Fyi, if we leverage bytenil and bytenew as constants:

(def ^:const bytenil -129)
(def ^:const bytenew -130)

then the clojure compiler will just inline the longs for us. That eliminates some overhead and gets the runtime to

user> (c/quick-bench (boverlap6 4 b))
Evaluation count : 15237528 in 6 samples of 2539588 calls.
             Execution time mean : 37.492619 ns
    Execution time std-deviation : 0.501656 ns
   Execution time lower quantile : 36.988994 ns ( 2.5%)
   Execution time upper quantile : 38.242332 ns (97.5%)
                   Overhead used : 1.939722 ns

Which is ~76.6x faster than baseline. I think additional inlining can be done to various effect. There’s some minor cost on the Clojure side since clojure prefers (and in a sense requires) longs as the default primitive integer type, where java array access actually expects int. This optimally compiles down to an uncheckedIntCast instruction to coerce the long to int e.g. when performing all the array-based indexing operations on the byte arrays, but there’s still some overhead. There are ways to get closer to java and avoid that (if it matters), via the JISE library or writing stuff in java and calling it via interop (less desirable for me personally).

Neo · December 13, 2020, 3:49pm

Do you have any free time to write a book on optimizing (Clojure) code? This is real mine of gold!

taf · December 13, 2020, 5:08pm

one more preorder from me!

joinr · December 14, 2020, 3:09am

There’s actually a nascent performance guide in development by @bsless as time permits. It should include some of this stuff. To be honest, most of the ideas are documented in existing texts. clojure-goes-fast has a lot of focused information as well.
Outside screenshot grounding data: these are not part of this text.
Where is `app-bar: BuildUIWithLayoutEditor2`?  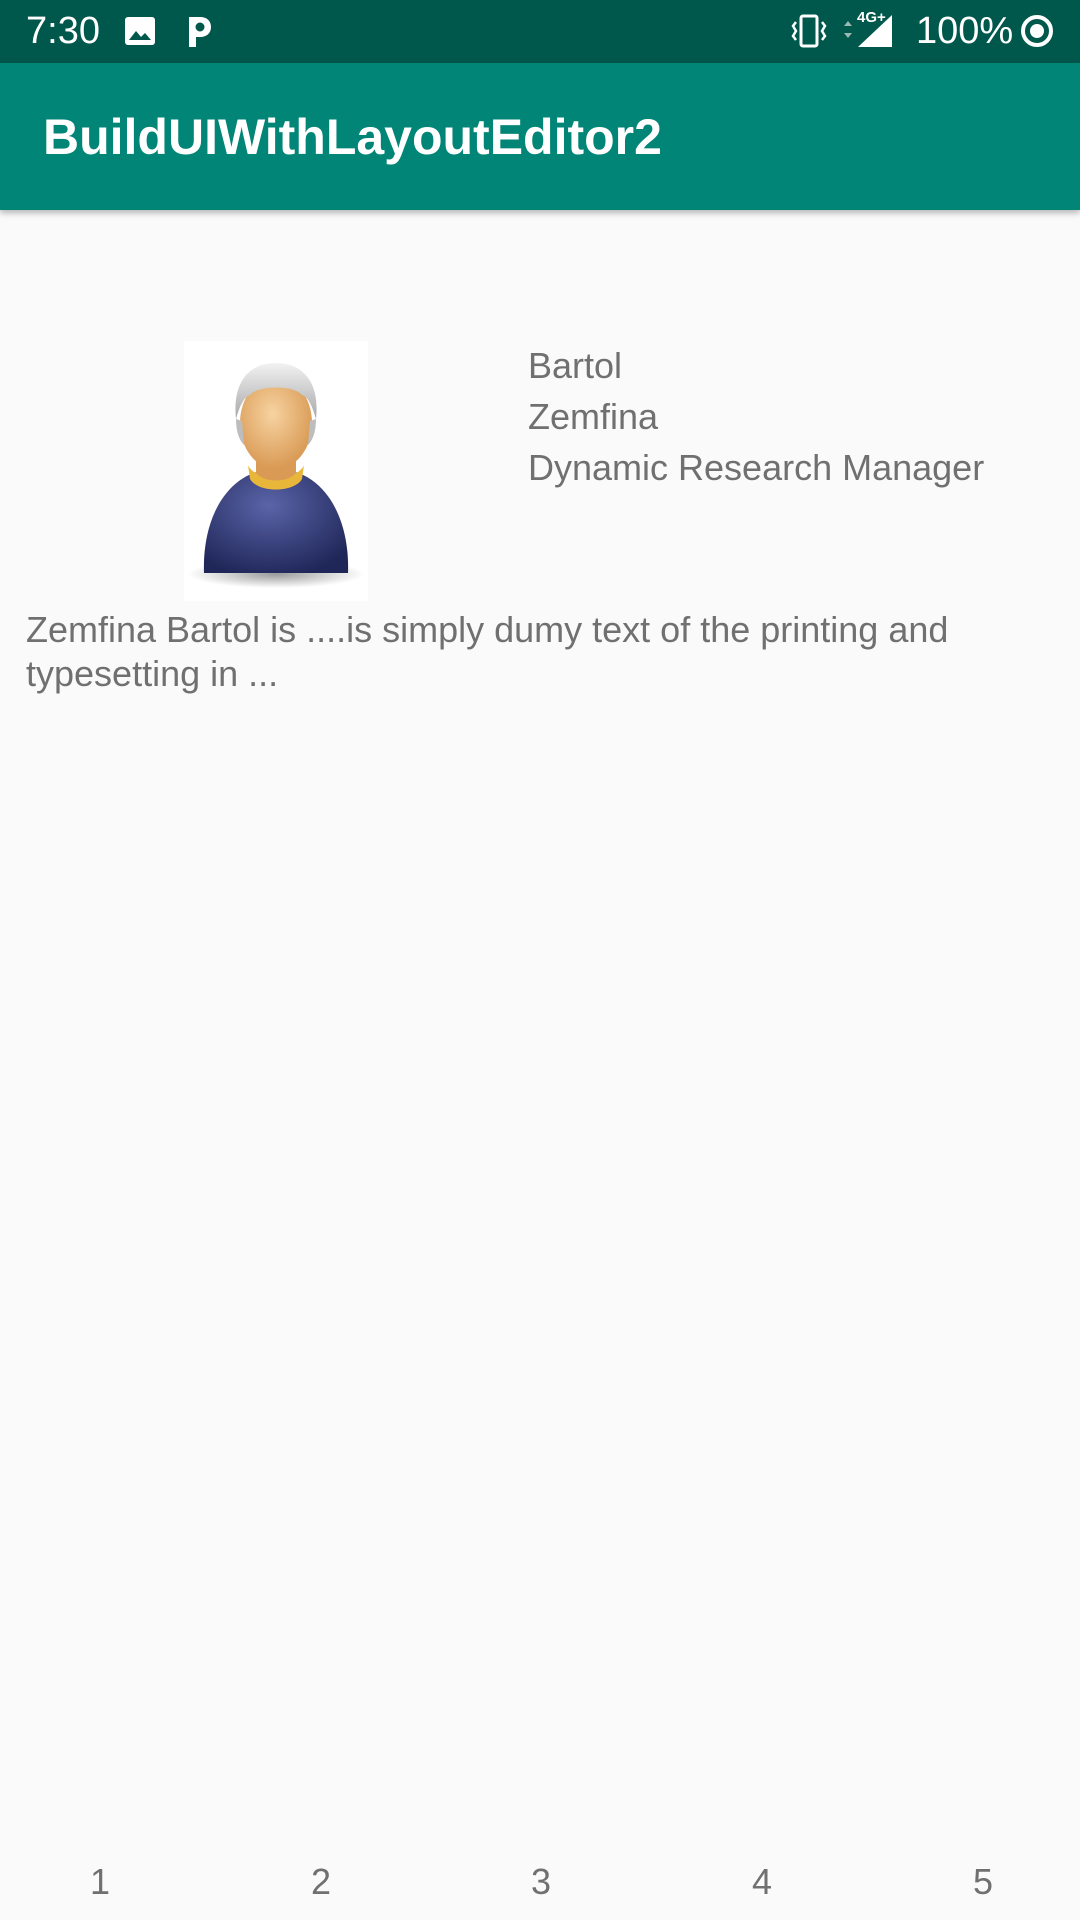
app-bar: BuildUIWithLayoutEditor2 is located at coordinates (540, 136).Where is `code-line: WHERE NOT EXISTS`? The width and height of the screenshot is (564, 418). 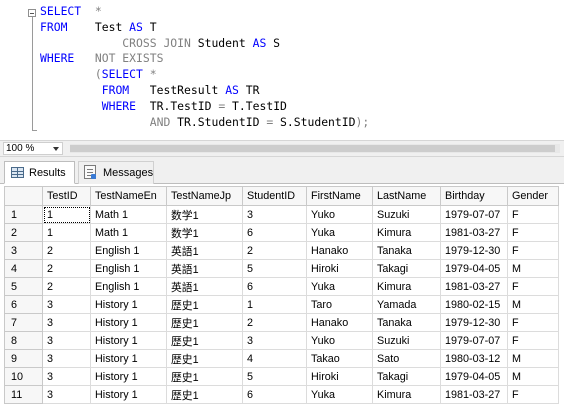
code-line: WHERE NOT EXISTS is located at coordinates (102, 58).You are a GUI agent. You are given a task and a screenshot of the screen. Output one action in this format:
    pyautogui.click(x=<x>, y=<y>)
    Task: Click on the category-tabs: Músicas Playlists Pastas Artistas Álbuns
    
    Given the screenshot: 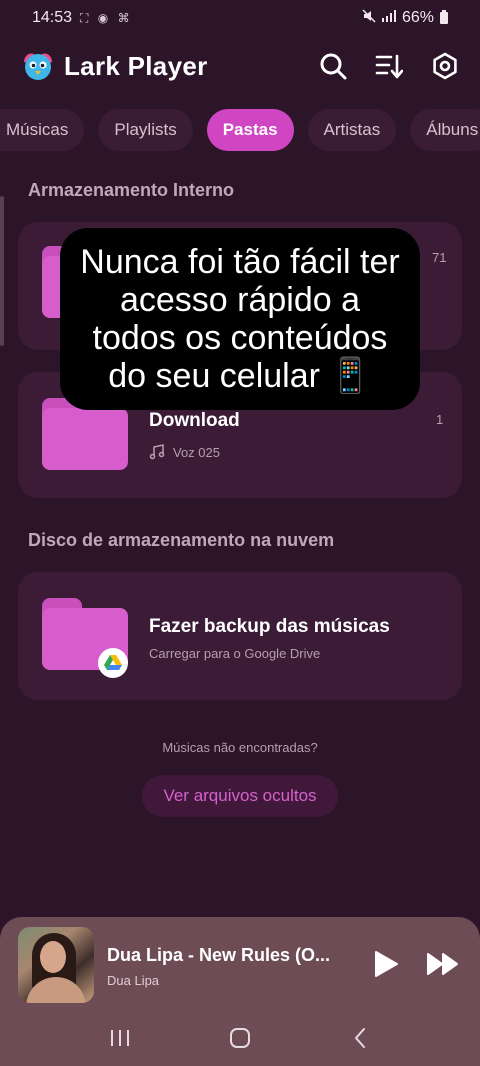 What is the action you would take?
    pyautogui.click(x=240, y=130)
    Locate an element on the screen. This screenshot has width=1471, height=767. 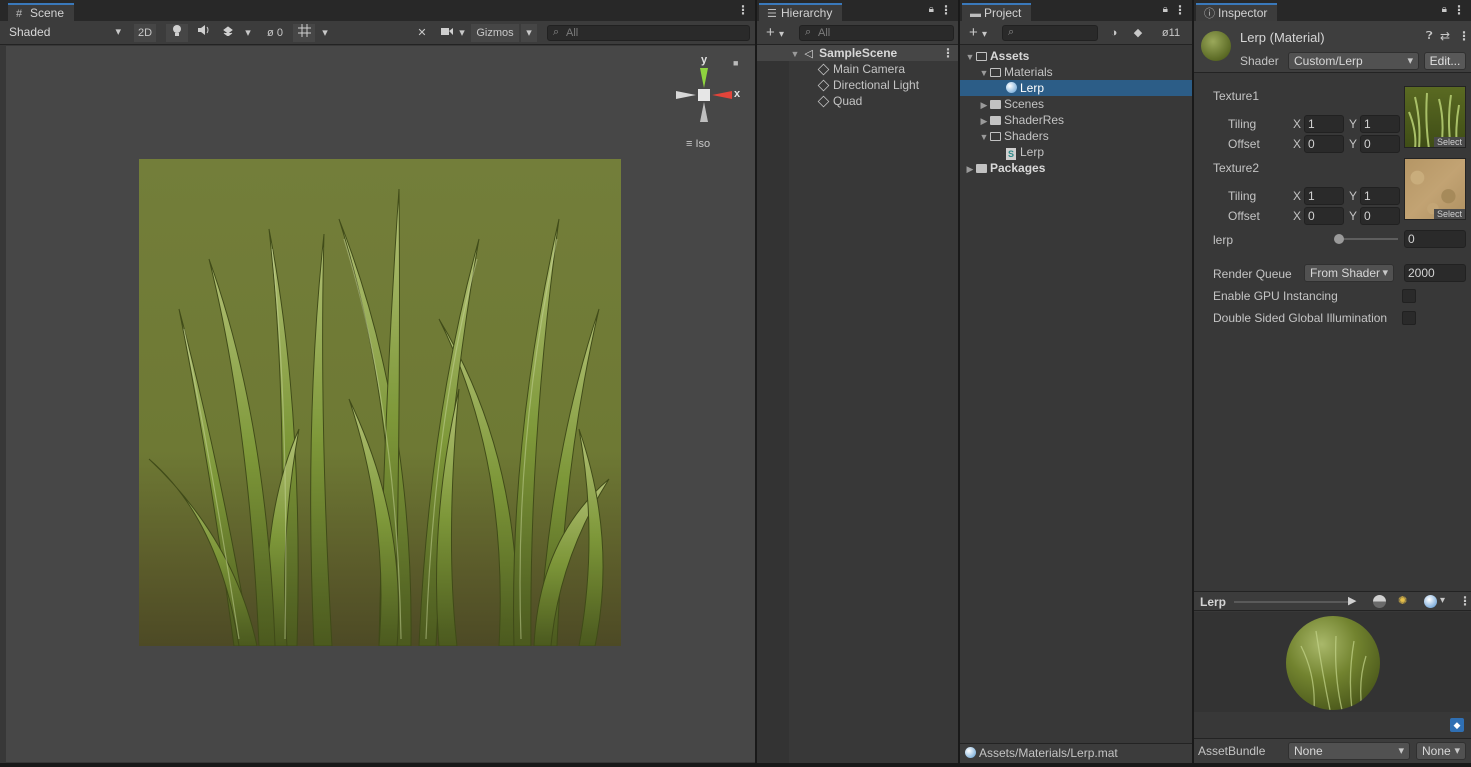
texture1-offset-x-field: 0 is located at coordinates (1324, 144).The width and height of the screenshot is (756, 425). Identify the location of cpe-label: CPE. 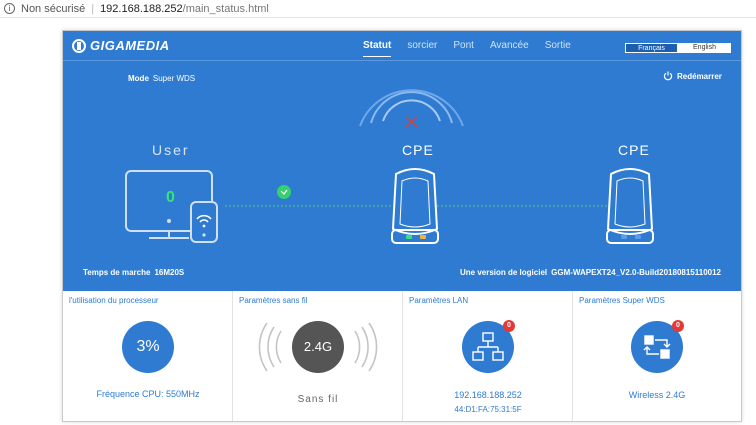
(418, 150).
Leveraging primitives is not a new idea. Moving from the general polymorphic boxed functions and representations into something specialized and primitive is a common theme. How far some texts go varies though. Are you willing to push all of your conditional logic into mathematical operations or bitwise ops? Can you represent your elegant sparse map lookup as an efficient array lookup in a primitive array? There are some interesting trade offs to weigh as you examine these, since even with macros and helper functions, you start to run into some encumbrance.

I think what’s not documented is the actual iterative process of taking a function or a program and honing in on the problem spots. Taking a profiler like VisualVM, running a benchmark, collecting the performance profile, snapshotting it, digging through the salient information in the performance analysis, interpreting the information from the statistics, hypothesizing plausible changes to change the profile (eliminate a bottleneck), then testing the hypothesis.

Maybe there’s a useful guide or blog post that describes this process, or at least what I have converged on for improving performance. I’ll ponder that.

winsome · December 15, 2020, 3:08pm

There was a Strange Loop talk from a few years ago about a “causal profiler”, coz that really opened my eyes into how useful a profiler can be in identifying bottlenecks. There is a version for the jvm, jcoz, but it’s not very well documented. If I were a rich person I would hire someone to make that an easy-to-use tool for clojure code.

mvarela · December 15, 2020, 6:37pm

There was actually some discussion about this last year, but I don’t know if the project ever took off… I’ve had the idea in the back-burner since I saw a talk about coz, which was utterly amazing.

This is the topic: Avoiding recursive function replacement with-redefs-fn

vvvvalvalval · December 15, 2020, 6:45pm

Come on Rich Hickey, stop pretending, we know it’s you.

taf · December 16, 2020, 1:30am

let’s hope you winsome money in the lottery then.

also, welcome to the community!

Victor_Gil · December 18, 2020, 11:11am

that answer was pure awesomeness.

system · June 18, 2021, 11:12pm

This topic was automatically closed 182 days after the last reply. New replies are no longer allowed.